彼女はこの冷たい鳥籠の中で、世の女性たちが羨むような名門での生活を送りながら、来る日も来る日も夫の帰りを待ち続ける望夫石と化していた。

だが、彼女は気にしなかった。平川希は毎日自分に言い聞かせた。彼のそばにいられるだけでいい、と。

彼らはこれからもずっと、こうして穏やかに暮らしていけるのだと信じていた。

しかし現実は、平手打ちのように容赦なく、そして不意に彼女の顔を打ちのめした。

ついに涙が堪えきれずに溢れ出す。

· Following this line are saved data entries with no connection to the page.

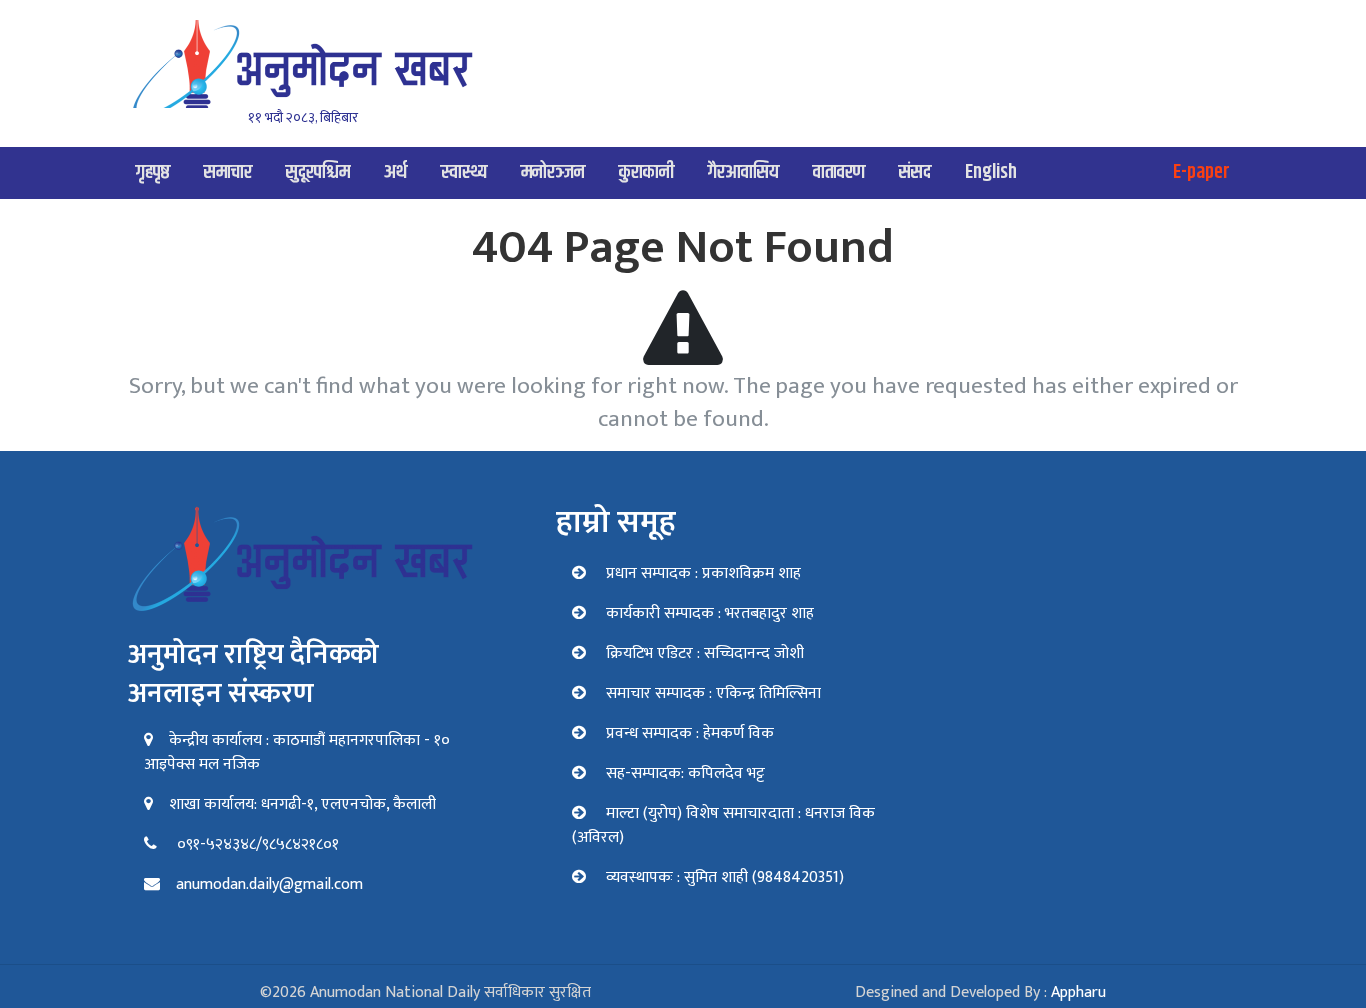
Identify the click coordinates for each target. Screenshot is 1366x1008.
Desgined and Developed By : (980, 992)
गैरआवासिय (743, 172)
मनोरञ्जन (553, 172)
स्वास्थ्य (464, 172)
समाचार (228, 172)
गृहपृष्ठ (153, 172)
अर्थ (395, 172)
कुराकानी (646, 172)
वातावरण (839, 172)
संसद (915, 172)
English (991, 172)
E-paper (1201, 172)
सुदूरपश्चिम (318, 172)
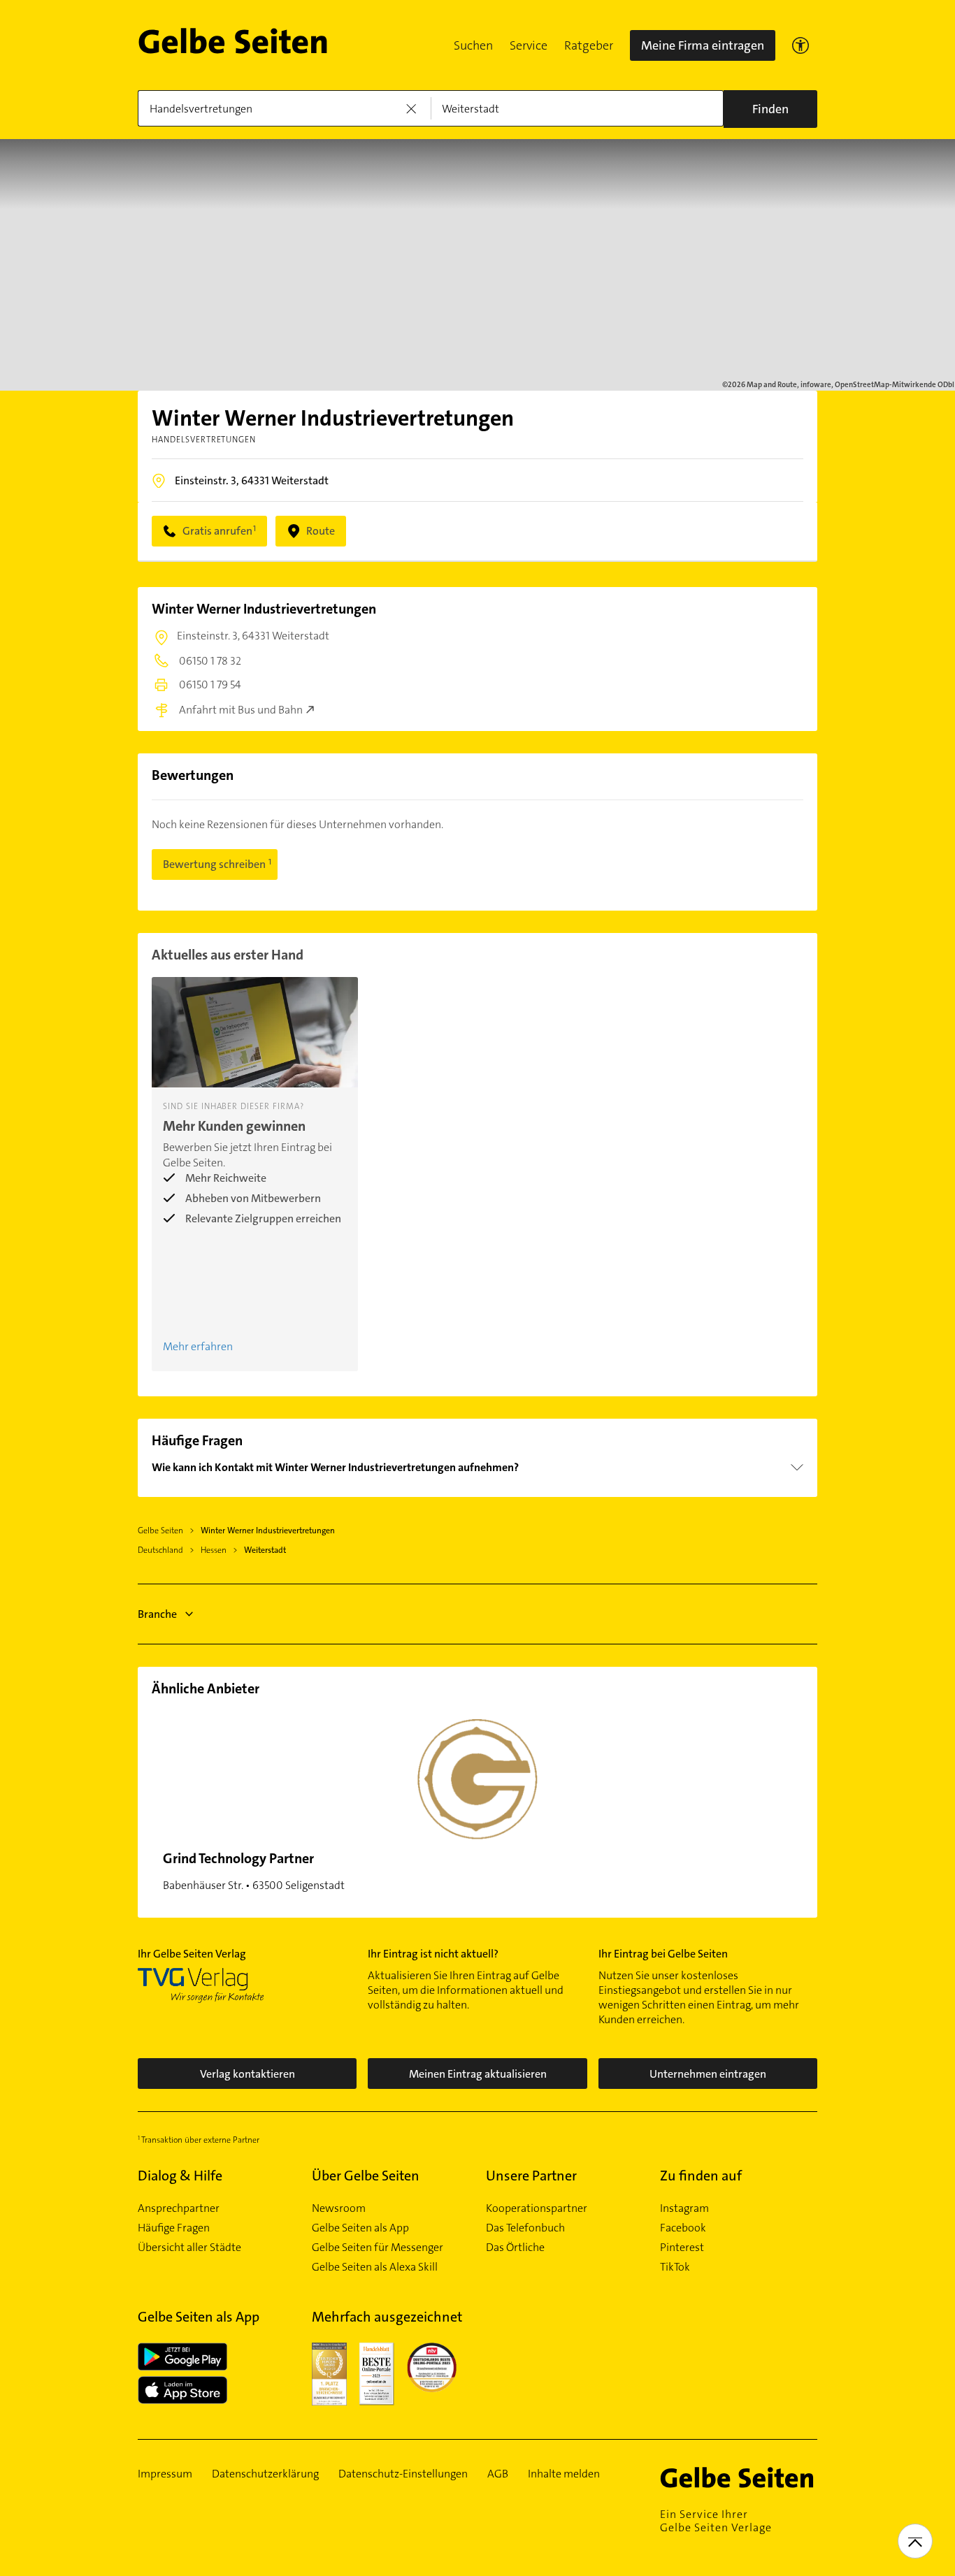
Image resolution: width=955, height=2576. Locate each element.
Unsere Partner (531, 2175)
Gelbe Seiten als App (360, 2228)
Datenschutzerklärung (265, 2474)
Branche (157, 1614)
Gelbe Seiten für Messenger (377, 2248)
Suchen (473, 45)
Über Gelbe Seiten (365, 2175)
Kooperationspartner (536, 2208)
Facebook (683, 2228)
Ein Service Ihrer (716, 2521)
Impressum (165, 2474)
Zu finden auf (701, 2175)
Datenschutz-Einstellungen (403, 2474)
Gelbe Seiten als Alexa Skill (375, 2267)
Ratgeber (588, 45)
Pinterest (682, 2248)
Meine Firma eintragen (702, 45)
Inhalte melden (564, 2474)
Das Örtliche (515, 2248)
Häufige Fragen (174, 2228)
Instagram (684, 2208)
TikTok (675, 2267)
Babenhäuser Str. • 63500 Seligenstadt (254, 1871)
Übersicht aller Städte (189, 2248)
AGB (497, 2474)
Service (528, 45)
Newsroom (339, 2208)
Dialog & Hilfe (180, 2175)
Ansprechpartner (179, 2208)
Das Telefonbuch (525, 2228)
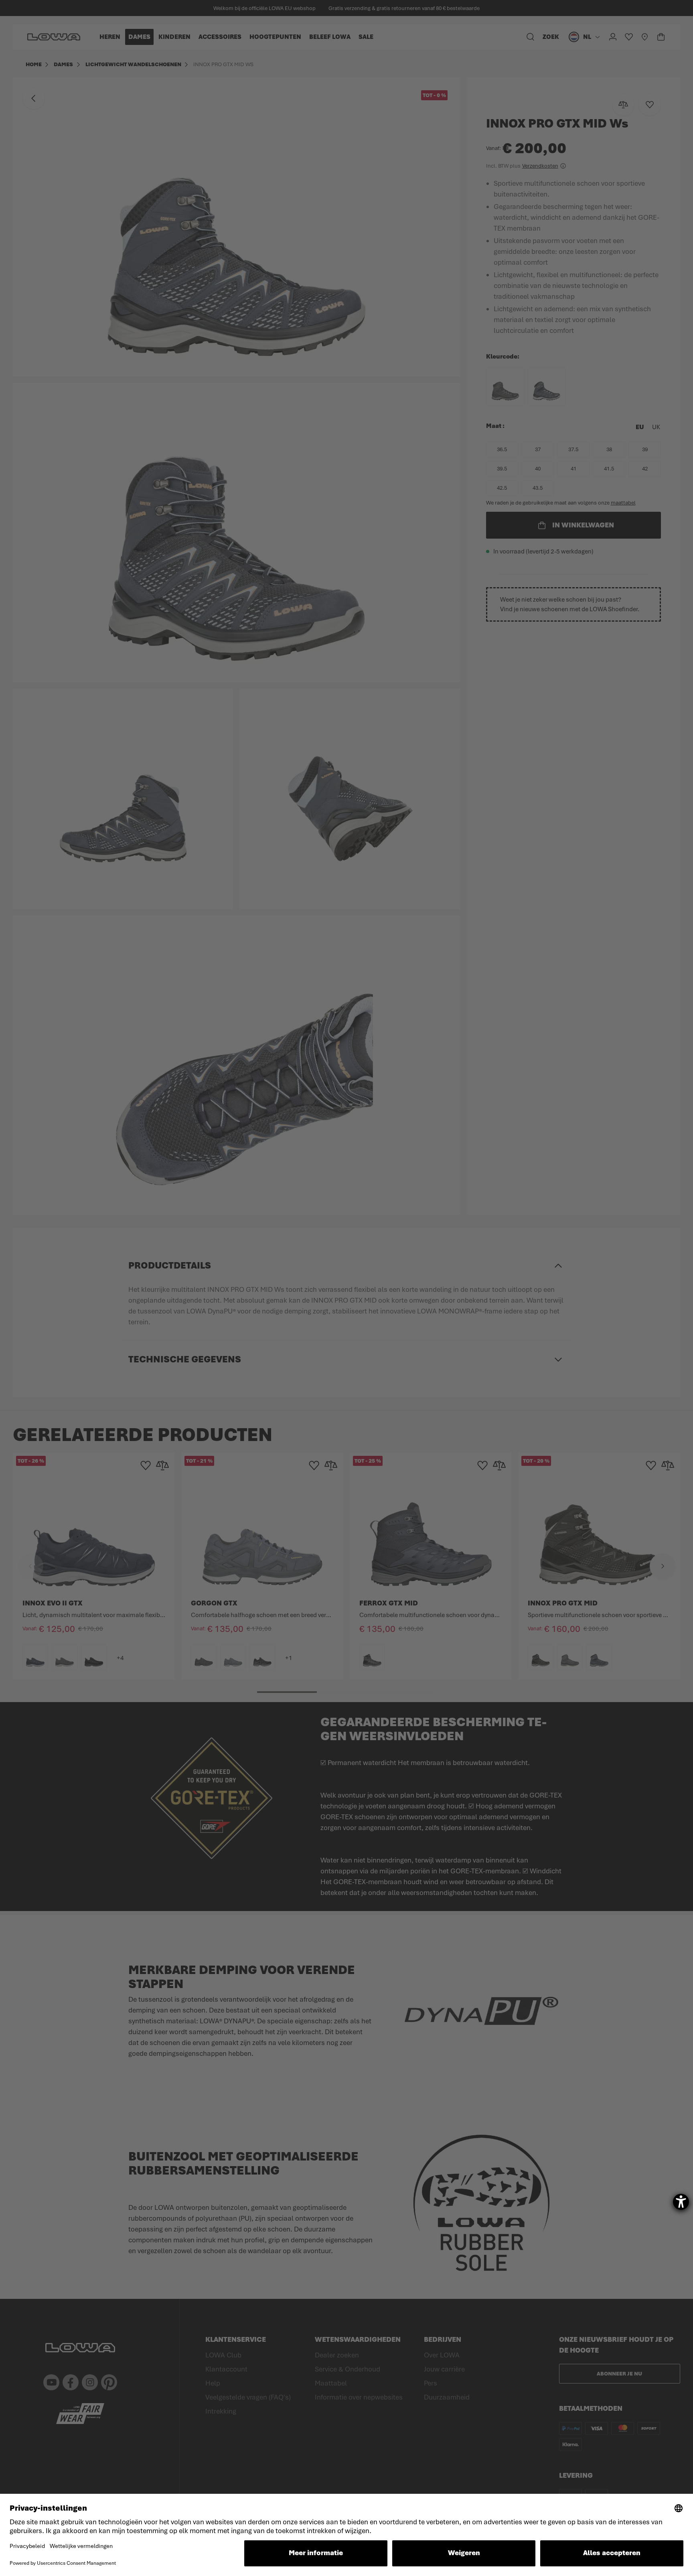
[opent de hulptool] (681, 2202)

平川希は鼻をすすり、胸元の服をかきむしりながら、強く噛みしめた唇から嗚咽が漏れた。

今日この日になって、彼女はようやく悟ったのだ。愛していないとは、こういうことなのだと!

どれほどの時間が経っただろうか。平川希はテーブルの上の「離婚契約書」を手に取ると、記す一文字一文字に、揺るぎない決意を込めた。

もう、終わりにしよう!

これからは、平川希は自分自身のためだけに生きる!

……

高原賢治は今日、いつもより少し早く帰宅した。

普段なら彼が帰るとすぐに出迎えに来るはずの小柄な妻の姿が、今日は見当たらない。

彼はその一縷の期待を無視した。

使用人が彼のスーツの上着を受け取る。

高原賢治は眉をひそめ、不満げに尋ねた。「奥様は?」

「旦那様、奥様は数時間前にお出かけになりました」

高原賢治がリビングへ向かうと、冷たいコーヒーテーブルの上に、サイン済みの離婚契約書と、手つかずの小切手が置かれていた。

高原賢治の眼差しが暗く沈み、胸にむしゃくしゃとしたものがこみ上げてくる。彼はネクタイを緩め、部屋へと戻った。いつものように整頓された部屋から、妻の姿はもはやなく、彼女の持ち物さえも跡形もなく消え去っていた。